The British steamer Rinaldo, with Mason and Slidell on
board, arrived at Bermuda on the 7th.
The Rinaldo was to have taken the Commissioners to Halifax to enable
them to take passage in the Cunard steamer for England. She however, having met with such exceedingly
bitter weather, ice having formed in thick masses around her hull, on her deck
and some distance up her rigging, and having had several of her crew frost
bitten, the Captain, though at one time within fifty miles of Halifax, was
reluctantly compelled to bear up for Bermuda.
On the day the Rinaldo arrived at Bermuda the Naval Commander-in-Chief,
Admiral Sir Alexander Milne, entertained a party at dinner, and Commander
Hewitt (of the Rinaldo), and four Southern gentlemen, his guests, were invited
to Clarence Hill, where they spent the evening.
It appears that Mr.

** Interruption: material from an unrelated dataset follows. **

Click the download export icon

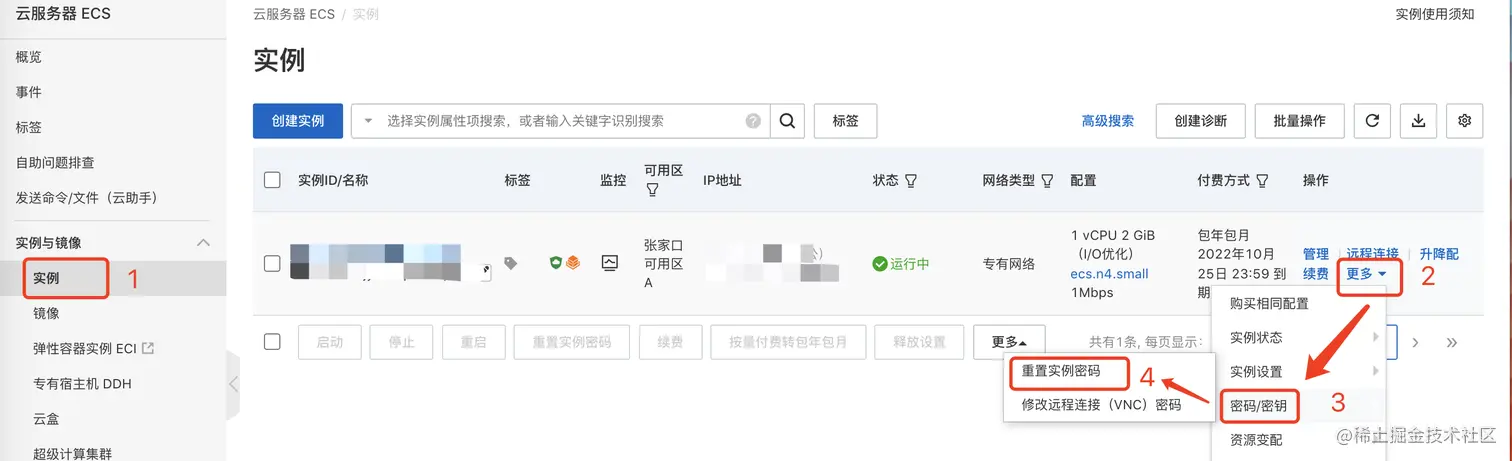point(1418,121)
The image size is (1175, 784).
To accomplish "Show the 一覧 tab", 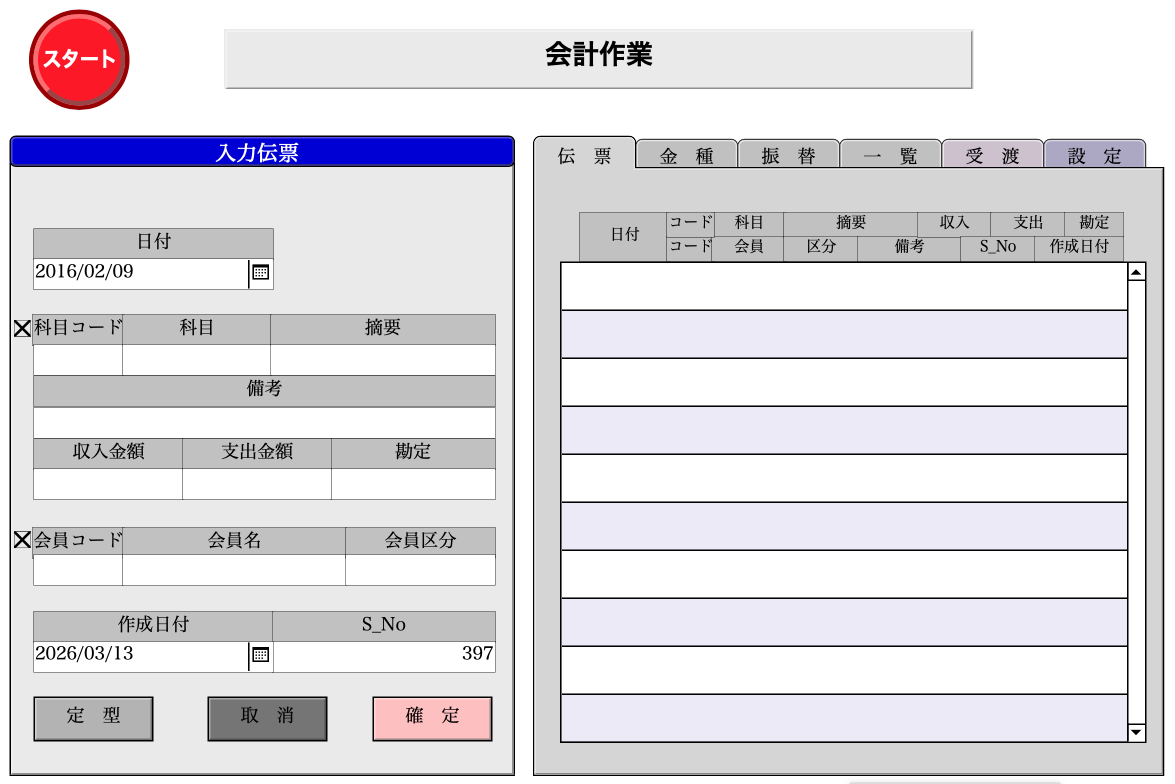I will point(890,156).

Slidell in Bermuda was a blatant
blusterer, even at the British Admiral’s table, but Sir Alexander Milne, who is
too old to be caught with bombast, determined to allow no latitude of this
kind, and took care to stop it when it became obtrusive. Mr. Mason is described as being a perfect
gentleman, and appears to have satisfied The English Admiral in every way. It is a general rule with Admiral Milne not
to allow matters involving such heavy responsibilities to be talked over at the
dinner table, more particularly as it was a spirit of generous hospitality
alone which prompted him to invite the rebels.
On their arrival at Camber, and before leaving Bermuda, Mason is
described as looking depressed, careworn and dejected – no doubt arising from the
fact that he was now a world-wide wanderer, after proving a rebel to his
country and a traitor to its Constitution.
Slidell wore the appearance of a man possessing a stern, forward and
uncontrollable temper, which nothing can daunt or subdue. – On the 10th inst.
the Rinaldo left with the Commissioners and their Secretaries for the Island of
St. Thomas. She endeavored to land at
Halifax, but was prevented by the weather. – They left Bermuda as they came –
without a solitary cheer from the crowd or the slightest mark of public
enthusiasm being tendered them.
The rebel agents were evidently disappointed at the absence
of éclat or fuss which attended the surrender.
They complain of the “crazy” tug boat in which they were forwarded to
the Rinaldo, of the manner in which the master of the boat addressed Queen
Victoria’s naval officers. “I say, man,
are you the skipper of this ere craft?” And of the danger of drowning to which
they were exposed had the storm overtaken the tug. The Bermuda papers seem to adopt this strain,
and condemn the manner in which the restoration was conducted.